■ Work to complete
One range is to be output from the listing below, exactly as written: the line with "Task: Click the Rotate tool icon" to the line with "You are a GUI", both kept.

■ Available records
-- -- --
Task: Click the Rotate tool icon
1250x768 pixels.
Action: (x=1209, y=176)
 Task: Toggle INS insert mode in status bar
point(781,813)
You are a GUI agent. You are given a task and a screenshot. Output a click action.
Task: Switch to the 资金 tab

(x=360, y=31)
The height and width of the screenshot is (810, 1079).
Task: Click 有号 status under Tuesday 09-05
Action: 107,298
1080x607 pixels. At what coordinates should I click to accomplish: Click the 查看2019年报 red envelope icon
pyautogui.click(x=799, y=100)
-- -- --
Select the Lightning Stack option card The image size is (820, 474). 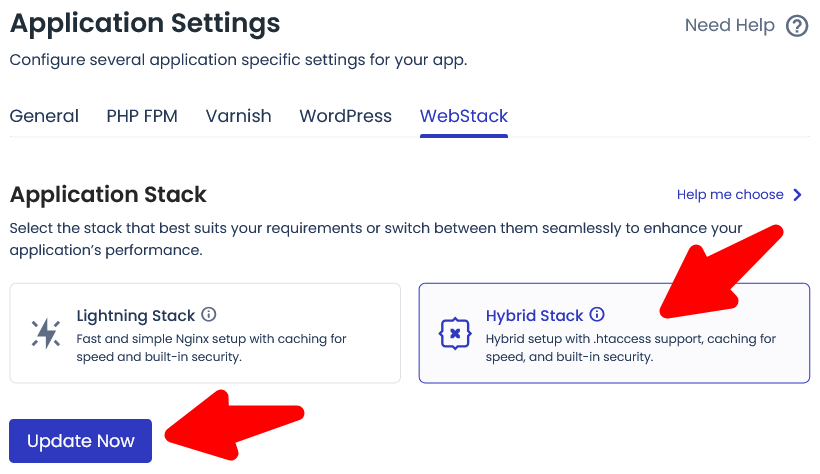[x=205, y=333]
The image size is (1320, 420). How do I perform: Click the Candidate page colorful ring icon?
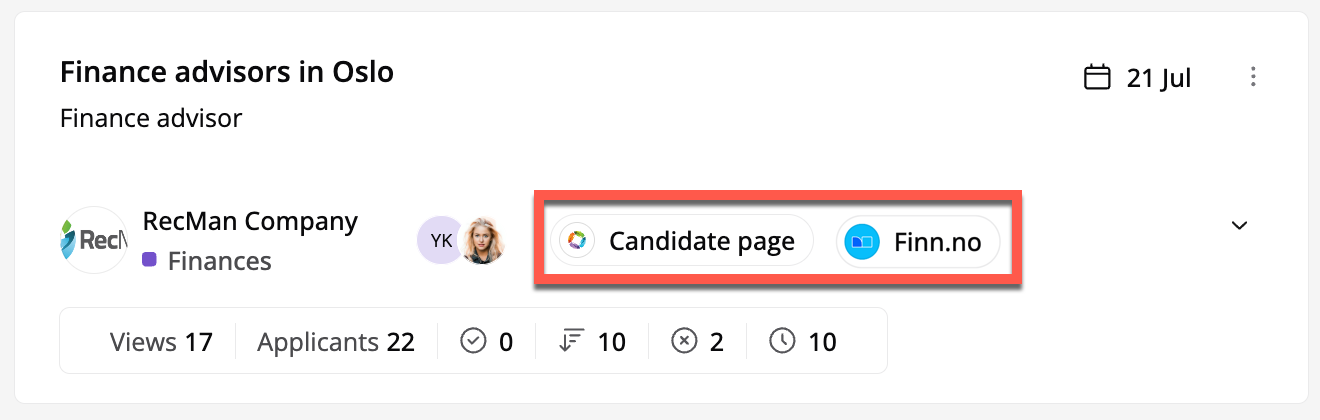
-- -- --
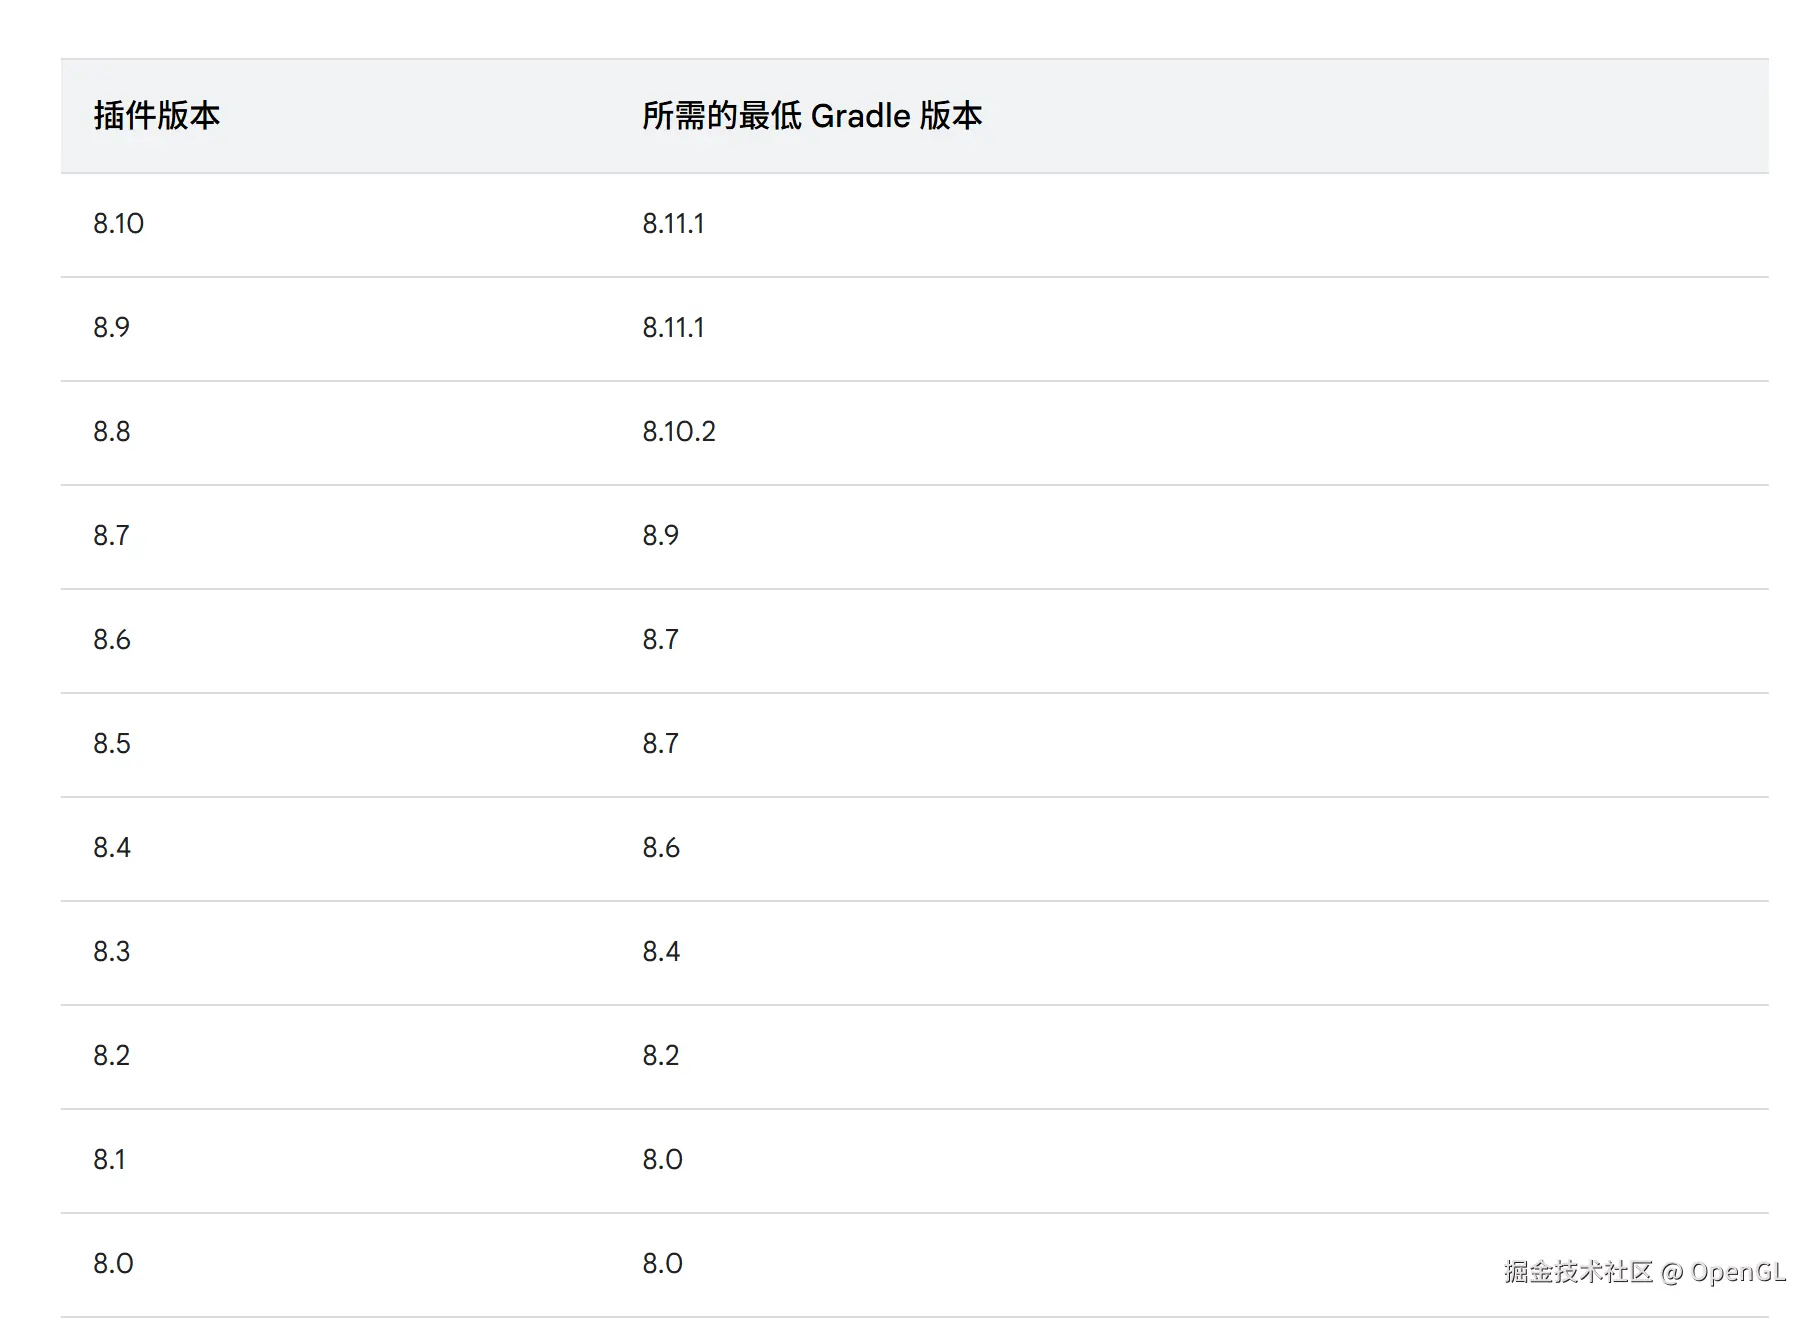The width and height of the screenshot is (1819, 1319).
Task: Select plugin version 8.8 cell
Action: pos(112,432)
-- -- --
■ Worked solution
Task: Click the Rotate tool icon
1250x768 pixels.
Action: (x=1209, y=176)
 Task: Toggle INS insert mode in status bar
point(781,813)
You are a GUI agent. You are given a task and a screenshot. Output a click action.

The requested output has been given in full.